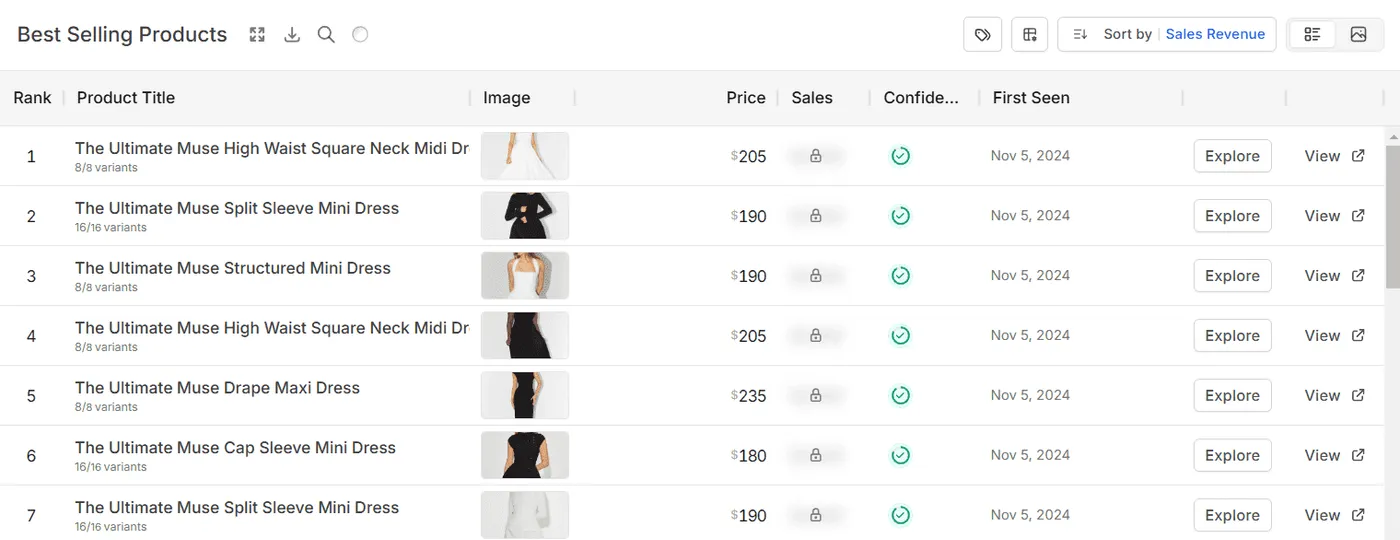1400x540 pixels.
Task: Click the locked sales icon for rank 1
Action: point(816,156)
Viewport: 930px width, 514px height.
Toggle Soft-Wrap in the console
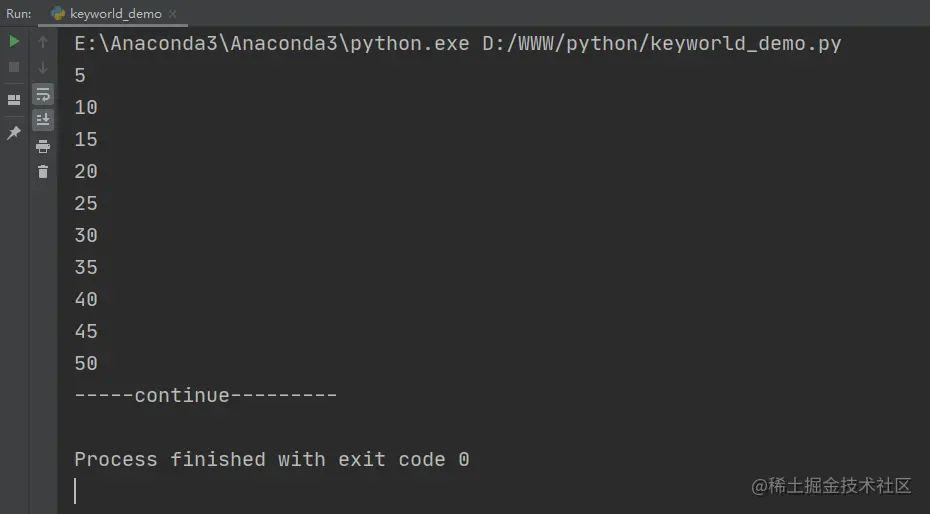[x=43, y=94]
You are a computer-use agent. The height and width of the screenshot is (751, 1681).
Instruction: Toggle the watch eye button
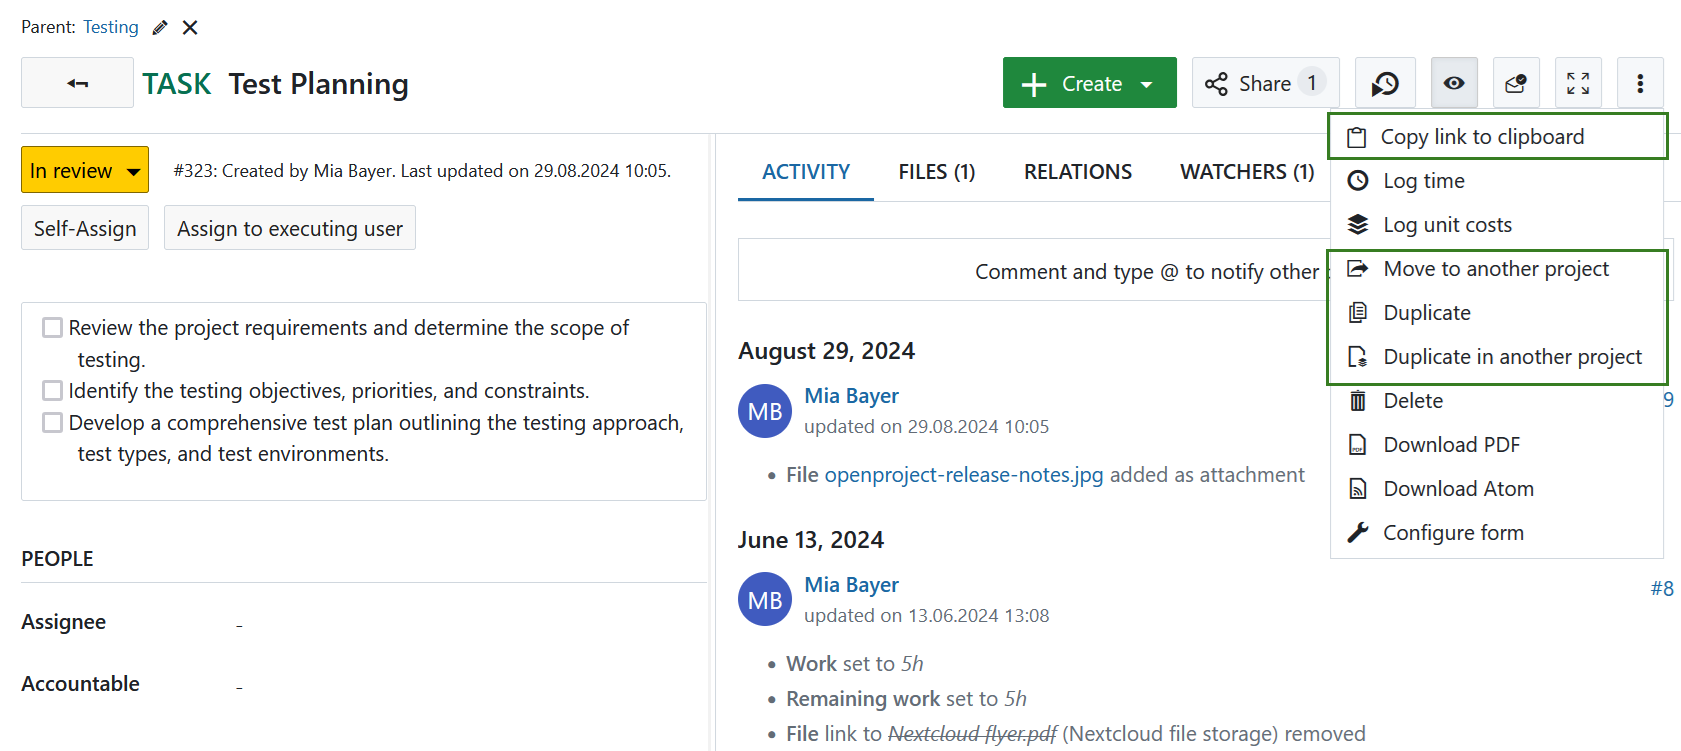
##############################
HOW TO COMPLETE THIS TASK = Since only a number is wanted, report how many lines of the listing include the word "width".

EXERCISE ANSWER = 2